::: Text provided

Farmers made their bids by filling out Form CCC-744. The local FSA helped farmers fill out Form CCC-744 by counseling farmers on whether they were eligible producers, and on whether they could offer eligible lands. See SU-70, § 12B.

While the CCC was ultimately charged with accepting or rejecting the farmers into the PIK Program based upon bid rankings and PIK sugar available, the FSA was charged with gathering the eligibility information and assisting the farmers in submitting Form CCC-744. Essentially, then, the CCC set a cut-off, or maximum, bid value and accepted bids after the local FSA had determined whether the farmers were eligible. See SU-70, § 12B.

Once a bid was accepted, the local FSA would designate those parcels on which crops would be destroyed. See SU-70, § 12.B. If the FSA determined that a proposed parcel would be designated for crop destruction, the beets on that parcel were plowed under. The CCC then made "In-Kind Payments" from its storage surplus of either refined beet sugar or raw cane sugar.

In the present case, local FSA officials assisted the farmers in filling out the paperwork, and counseled them as to which fields were eligible for the PIK program. See, e.g., Clinger AR at 260-62. Each of the seven farmers completed and submitted Form CCC-744 in September, 2001. The CCC accepted their bids, and gave the farmers a deadline for designating which fields would be subject to crop destruction.

To meet the deadline, the farmers worked with local FSA agents who helped them select eligible fields. In some instances, the local FSA agents went out and walked the field boundaries with the farmers, using GPS devices to obtain accurate coordinates of the fields. For each of the farmers, the local FSA agents assisted them in designating fields for crop destruction.

Relying on these official approvals, the farmers then plowed under their designated sugar beet crops in late October or early November of 2001. The CCC supplied the sugar to the producer, and the farmers all received their PIK payments by the end of 2001.

More than ninety days later, the national FSA audited the program. Notice SU-70 gives authority to the FSA's Deputy Administrator of Farm Programs (DAFP) to review PIK contracts. See § 7.C. In this case, the DAFP decided that two of the farmers (Clinger and Thompson) were not "producers" and that the five others (Bean, Toner, Wrigley, Inouye, and Funk) were not "at risk." He therefore declared them all ineligible and demanded repayment.

The DAFP decision was reviewed by a Hearing Officer (HO) who heard testimony, evaluated evidence, determined credibility, and made a decision regarding eligibility. The HO, hearing each case separately, determined that four of the farmers were eligible, and that three were not. The FSA appealed the four cases where the HO found that the farmers were eligible to the NAD Director. The NAD Director found these four farmers ineligible on review.

Accordingly, the FSA sent demands to all seven farmers for repayment of the 2001 PIK monies. The FSA also requested interest and liquidated damages under term 14.E in Form CCC-744.

::::::
::: Source material

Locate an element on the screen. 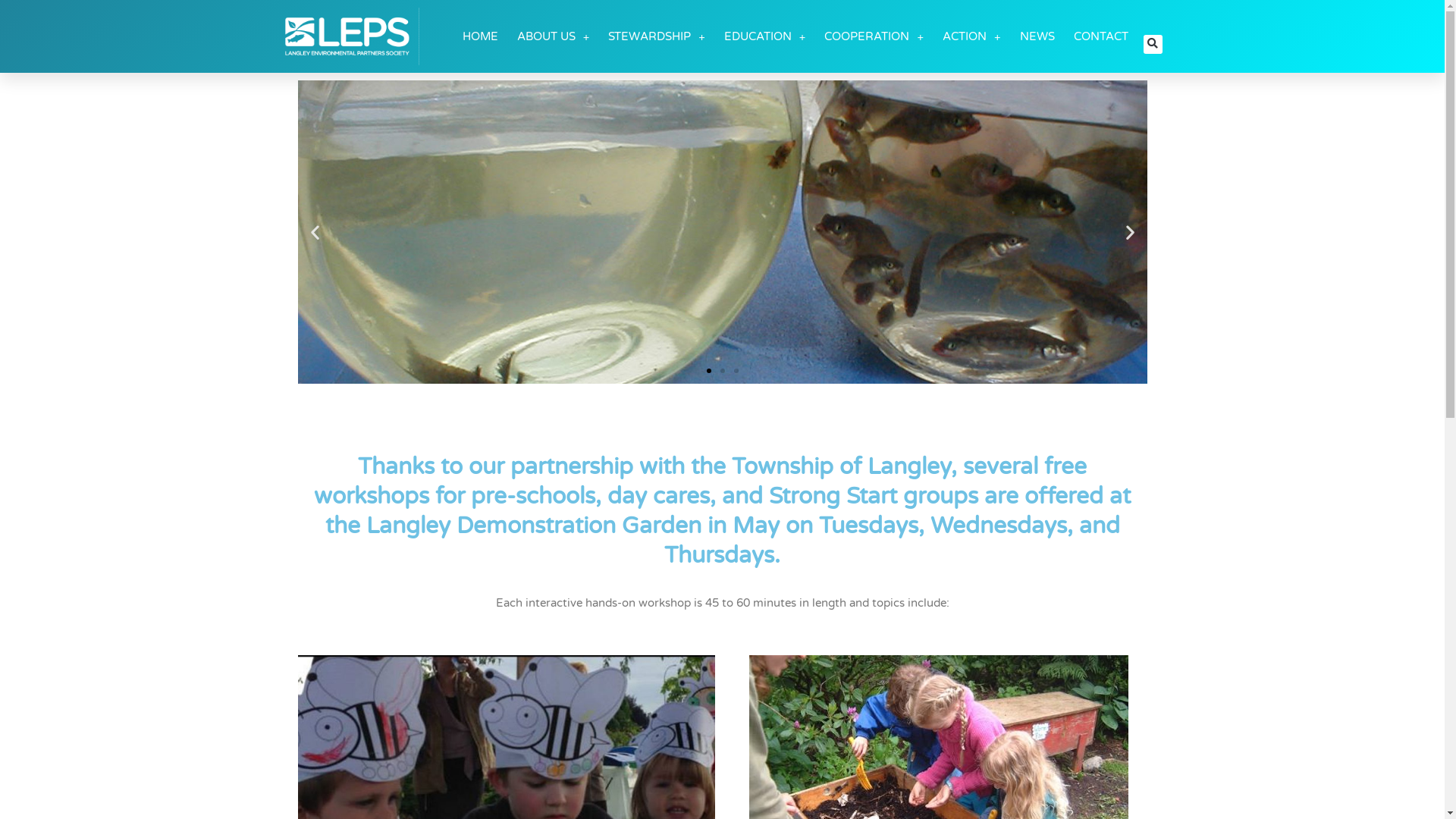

::::::

Prompt A -> From the sugar beet PIK program text, print everything between "Farmers made their" and "eligible. See SU-70, § 12B.", inclusive.
Prompt B -> According to the sugar beet PIK program text, which two farmers did the DAFP decide were not "producers"?
Prompt C -> List every farmer named in the sugar beet PIK program text.

Full answer A ->
Farmers made their bids by filling out Form CCC-744. The local FSA helped farmers fill out Form CCC-744 by counseling farmers on whether they were eligible producers, and on whether they could offer eligible lands. See SU-70, § 12B.

While the CCC was ultimately charged with accepting or rejecting the farmers into the PIK Program based upon bid rankings and PIK sugar available, the FSA was charged with gathering the eligibility information and assisting the farmers in submitting Form CCC-744. Essentially, then, the CCC set a cut-off, or maximum, bid value and accepted bids after the local FSA had determined whether the farmers were eligible. See SU-70, § 12B.

Full answer B -> Clinger and Thompson.

Full answer C -> Clinger, Thompson, Bean, Toner, Wrigley, Inouye, Funk